I am still bothered by the arrogant asshole’s remarks – the ignorant businessman who judges me for not holding down a position as an “associate/slave” in some corporation. Why do wage-slaves judge one who wants to bring down the corporate mind-fuck? Wouldn’t that be like chattle-slaves hating on John Brown for burning down the plantation? He referred to the “unemployment checks” as HIS MONEY, the same way an arrogant x-fellow-employee in the State Park Service referred to the grant issued me to attend college as HIS MONEY. These are the fascistic attitudes I will have to endure for the rest of my life since I am determined to stand up to mass ignorance where populations are managed by enforcers who believe great lies.
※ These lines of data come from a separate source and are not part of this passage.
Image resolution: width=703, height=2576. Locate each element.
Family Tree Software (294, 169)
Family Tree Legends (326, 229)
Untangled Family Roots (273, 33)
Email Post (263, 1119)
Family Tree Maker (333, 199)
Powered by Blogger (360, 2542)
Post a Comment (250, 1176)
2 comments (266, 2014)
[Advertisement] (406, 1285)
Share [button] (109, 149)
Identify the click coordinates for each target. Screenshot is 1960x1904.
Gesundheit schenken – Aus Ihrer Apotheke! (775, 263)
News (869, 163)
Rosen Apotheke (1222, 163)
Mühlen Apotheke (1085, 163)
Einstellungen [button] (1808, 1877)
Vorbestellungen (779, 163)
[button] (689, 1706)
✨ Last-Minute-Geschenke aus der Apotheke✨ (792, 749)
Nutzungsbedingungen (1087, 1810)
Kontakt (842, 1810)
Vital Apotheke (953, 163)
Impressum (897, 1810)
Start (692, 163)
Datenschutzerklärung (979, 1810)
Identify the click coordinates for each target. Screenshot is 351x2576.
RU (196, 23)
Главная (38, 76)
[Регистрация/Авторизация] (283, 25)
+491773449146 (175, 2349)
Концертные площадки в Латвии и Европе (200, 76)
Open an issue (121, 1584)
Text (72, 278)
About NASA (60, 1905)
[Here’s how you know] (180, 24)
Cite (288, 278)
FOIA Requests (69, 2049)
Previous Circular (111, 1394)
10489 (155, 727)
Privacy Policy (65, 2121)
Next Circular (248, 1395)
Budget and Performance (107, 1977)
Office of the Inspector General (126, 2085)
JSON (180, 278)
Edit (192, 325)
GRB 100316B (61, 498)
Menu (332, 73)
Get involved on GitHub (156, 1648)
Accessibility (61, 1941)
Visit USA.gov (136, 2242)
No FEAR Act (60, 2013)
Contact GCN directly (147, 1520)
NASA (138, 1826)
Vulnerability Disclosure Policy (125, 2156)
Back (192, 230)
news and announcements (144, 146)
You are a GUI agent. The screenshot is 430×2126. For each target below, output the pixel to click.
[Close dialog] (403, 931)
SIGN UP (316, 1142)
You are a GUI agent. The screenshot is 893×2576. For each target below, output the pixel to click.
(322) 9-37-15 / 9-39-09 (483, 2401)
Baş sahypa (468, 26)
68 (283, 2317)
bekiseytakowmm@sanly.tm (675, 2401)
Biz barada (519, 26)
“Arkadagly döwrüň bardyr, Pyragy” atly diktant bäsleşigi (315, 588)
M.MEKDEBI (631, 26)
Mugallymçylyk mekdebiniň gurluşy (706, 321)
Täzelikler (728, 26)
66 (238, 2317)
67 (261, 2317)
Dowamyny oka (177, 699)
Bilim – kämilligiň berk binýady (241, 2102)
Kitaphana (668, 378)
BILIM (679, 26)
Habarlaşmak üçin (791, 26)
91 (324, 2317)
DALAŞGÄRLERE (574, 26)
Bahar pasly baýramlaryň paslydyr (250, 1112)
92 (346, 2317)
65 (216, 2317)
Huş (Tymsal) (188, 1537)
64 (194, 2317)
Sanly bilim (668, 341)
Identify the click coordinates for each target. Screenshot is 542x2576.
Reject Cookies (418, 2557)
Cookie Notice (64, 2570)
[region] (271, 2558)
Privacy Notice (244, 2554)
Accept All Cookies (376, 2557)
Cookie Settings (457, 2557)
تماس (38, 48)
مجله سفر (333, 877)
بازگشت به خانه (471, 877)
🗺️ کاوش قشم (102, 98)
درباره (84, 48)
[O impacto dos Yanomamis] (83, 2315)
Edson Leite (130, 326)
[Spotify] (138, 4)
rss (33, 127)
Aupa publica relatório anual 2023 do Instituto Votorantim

I know I have been having fun with this term, ‘geek’; and, although many people may aspire to be computer geeks, I think we ought to be using our dictionaries to challenge this obvious attempt to make anti-intellectual stupidity cool … an attempt to demonize the intelligent. According to the lexicon, the term, geek, originally referred to a wild man, a circus performer who performed morbid acts – like biting heads off chickens. The term essentially refers to any strange or eccentric person. In a society of mass-marketed stupid entertainment, all it takes to be strange or eccentric is to be highly literate. I mean, most CEOs and Wall Street power brokers don’t have the inclination to read Hermann Hesse … although a prisoner on death row can fathom the Steppenwolf on a deeper level than university professors in ivory towers. I don’t think I will accept labels such as geek or nerd from the herd. We are what we are, what we most truly are, this being … we are not how we are categorized by society, whether society calls us sinners or criminals or psychopaths or nerds or geeks or pinko-commies or nonconformists or emotionally disturbed persons, we are still this being that we be, not the labels society wants to pigeon-hole us into.
We are animal beings being. I am a man with deep emotions, even quite passionate. I refuse to be ignorantly categorized as simply “intellectual.”